• _Activity_: Each line of the data below that contains "computer" must be copied.
[[ Task inputs open ]]
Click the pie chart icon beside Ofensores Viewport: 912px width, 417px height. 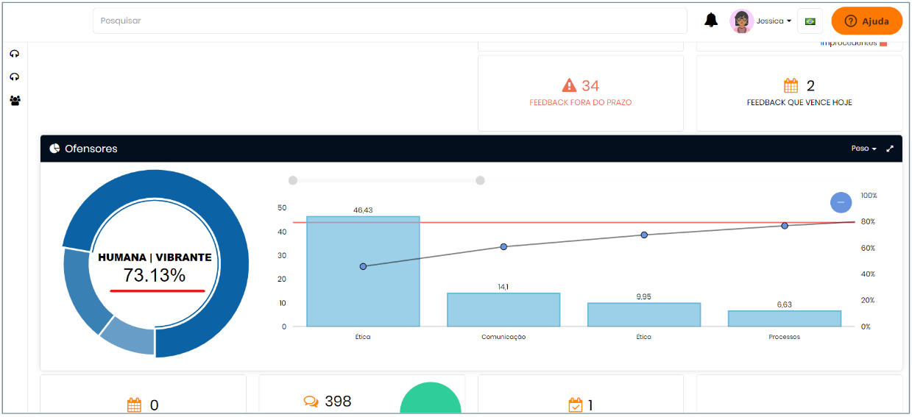pos(54,149)
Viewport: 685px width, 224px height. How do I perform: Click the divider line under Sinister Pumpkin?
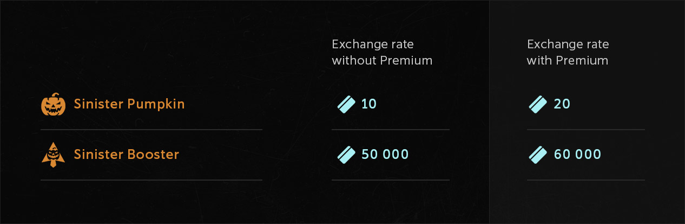point(152,130)
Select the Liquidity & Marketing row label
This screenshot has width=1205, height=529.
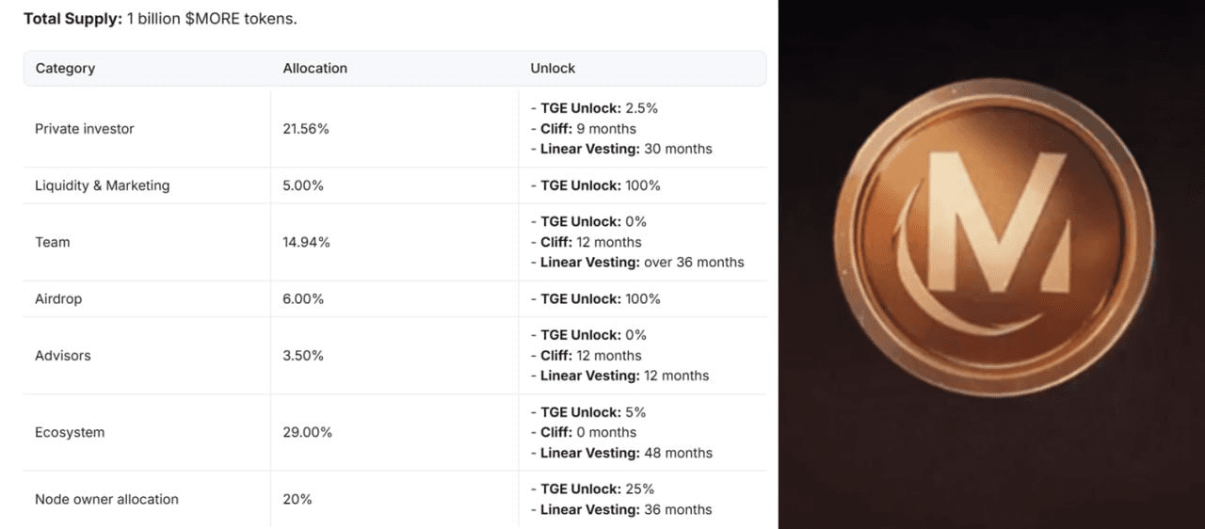tap(103, 185)
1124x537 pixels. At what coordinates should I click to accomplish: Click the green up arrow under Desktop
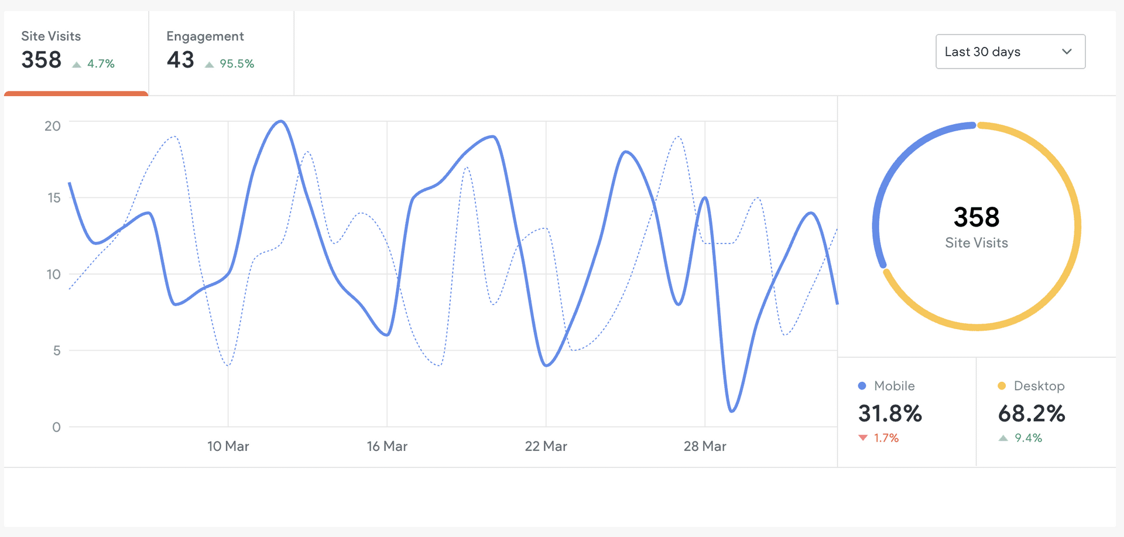[x=1003, y=437]
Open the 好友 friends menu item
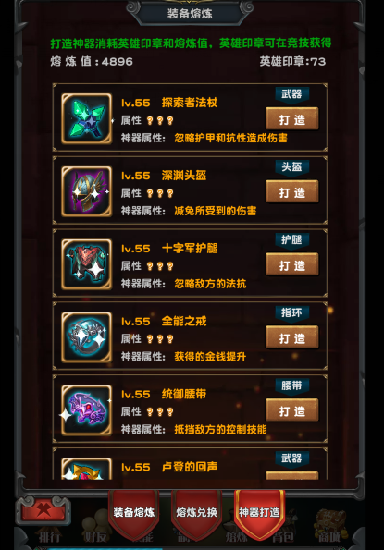The image size is (384, 550). tap(94, 537)
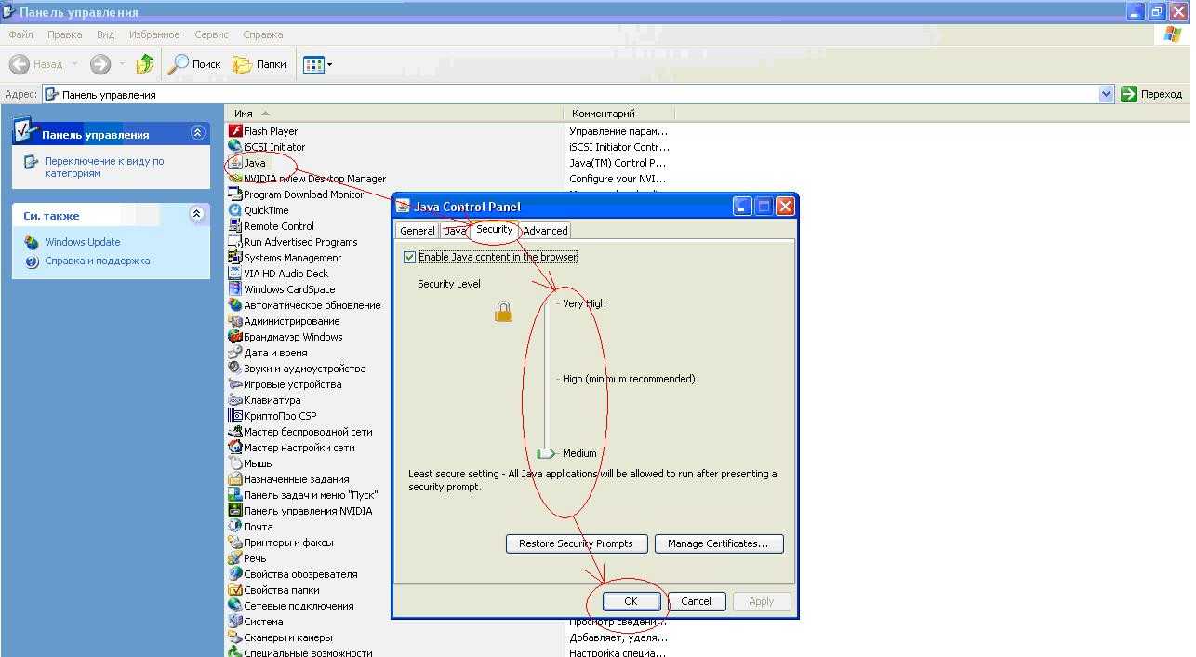Toggle Enable Java content in the browser
This screenshot has height=657, width=1196.
tap(409, 257)
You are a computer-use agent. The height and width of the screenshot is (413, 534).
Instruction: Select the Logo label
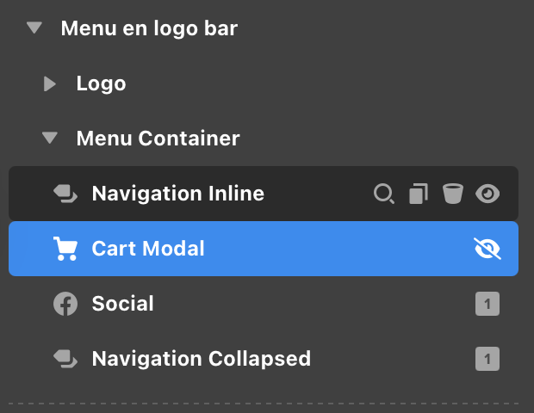101,83
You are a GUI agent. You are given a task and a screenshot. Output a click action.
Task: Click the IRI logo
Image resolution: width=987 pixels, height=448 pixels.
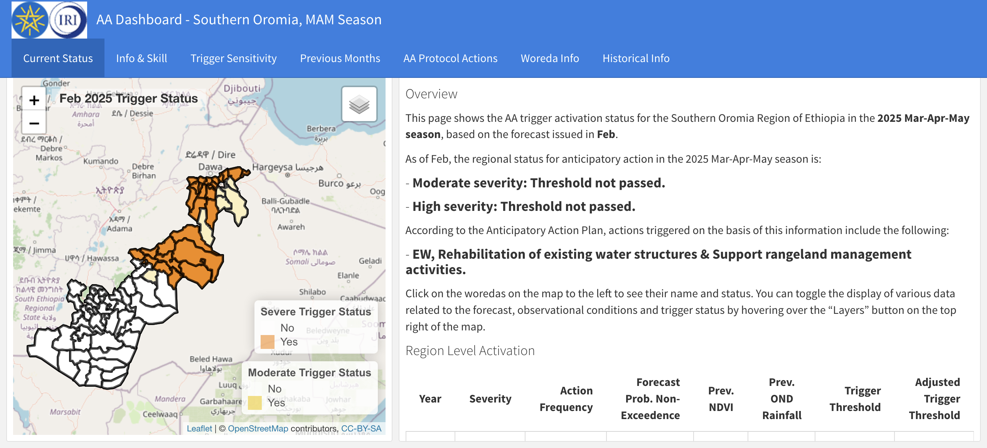click(67, 20)
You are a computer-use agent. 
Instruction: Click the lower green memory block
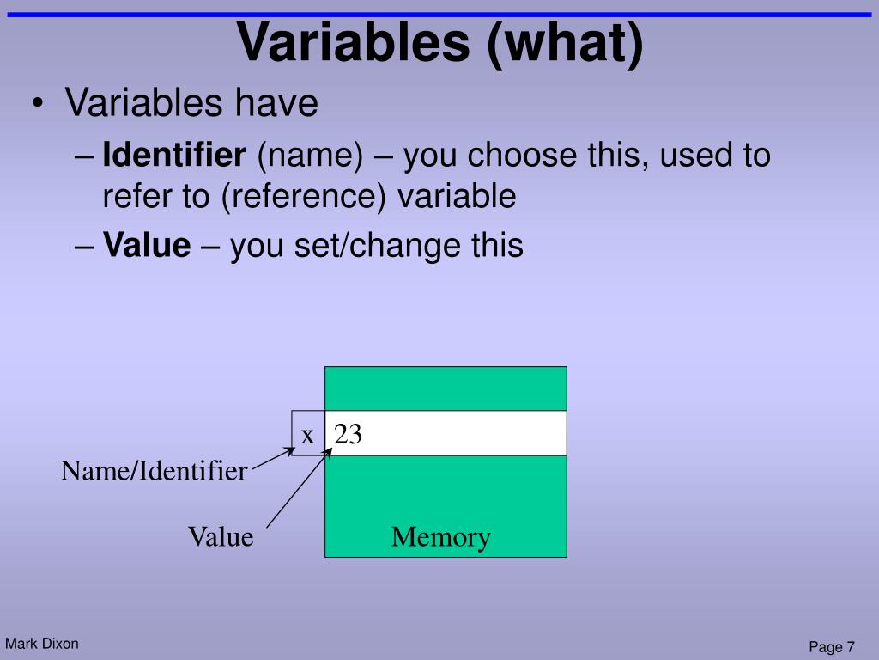click(x=446, y=506)
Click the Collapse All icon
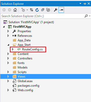The image size is (91, 102). pos(43,10)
[[ Task inputs closed ]]
• _Exercise solution_:
You are a computer-use agent. The height and width of the screenshot is (413, 534).
You are a computer-use agent. 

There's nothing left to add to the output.